Please write out exactly the lines from the one with "This screenshot has height=391, width=588." through the end of the data below, both ends included, and omit any pictures.

•••

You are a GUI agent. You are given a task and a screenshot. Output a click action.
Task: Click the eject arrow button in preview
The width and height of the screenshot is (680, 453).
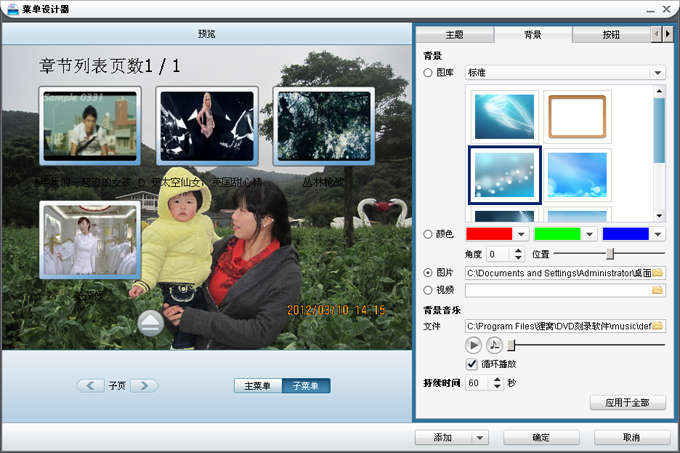(x=150, y=323)
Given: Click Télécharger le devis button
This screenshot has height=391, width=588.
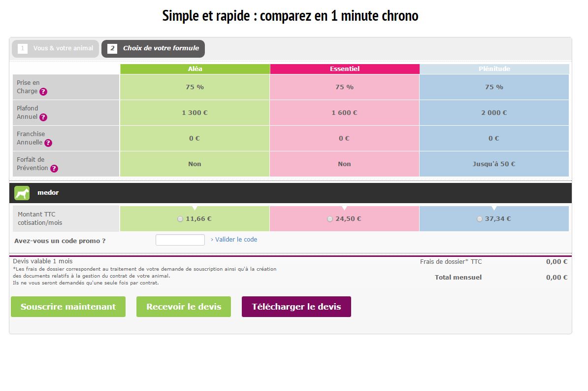Looking at the screenshot, I should (296, 307).
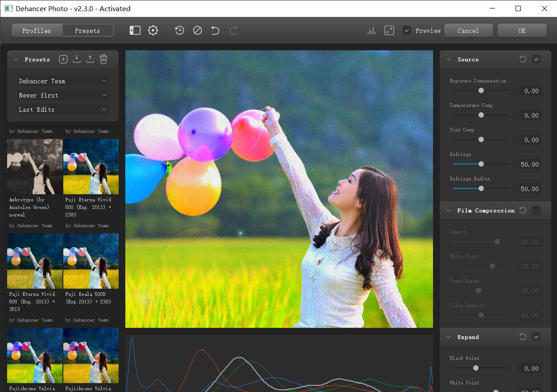The width and height of the screenshot is (557, 392).
Task: Delete a preset using the trash icon
Action: (x=103, y=59)
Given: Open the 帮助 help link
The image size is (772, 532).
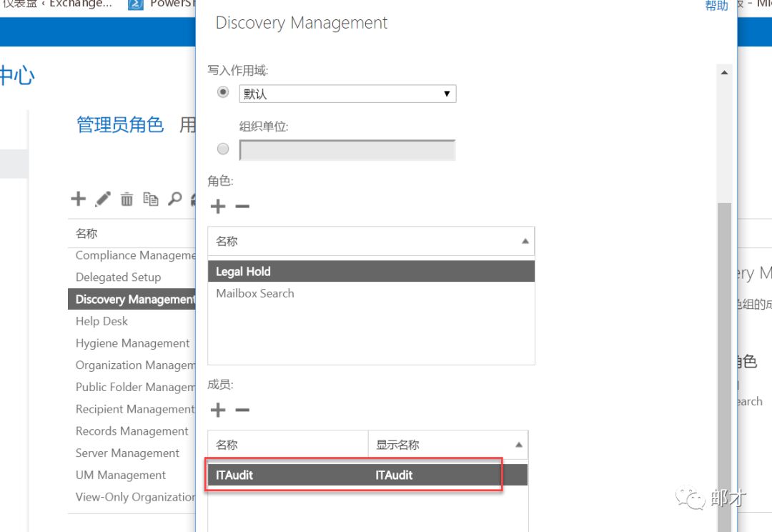Looking at the screenshot, I should coord(716,6).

•••

> **Exercise solution**:
This screenshot has height=391, width=588.
Looking at the screenshot, I should (296, 307).
The width and height of the screenshot is (557, 392).
Task: Delete a preset using the trash icon
Action: (x=103, y=59)
Given: Open the 帮助 help link
The image size is (772, 532).
Looking at the screenshot, I should coord(716,6).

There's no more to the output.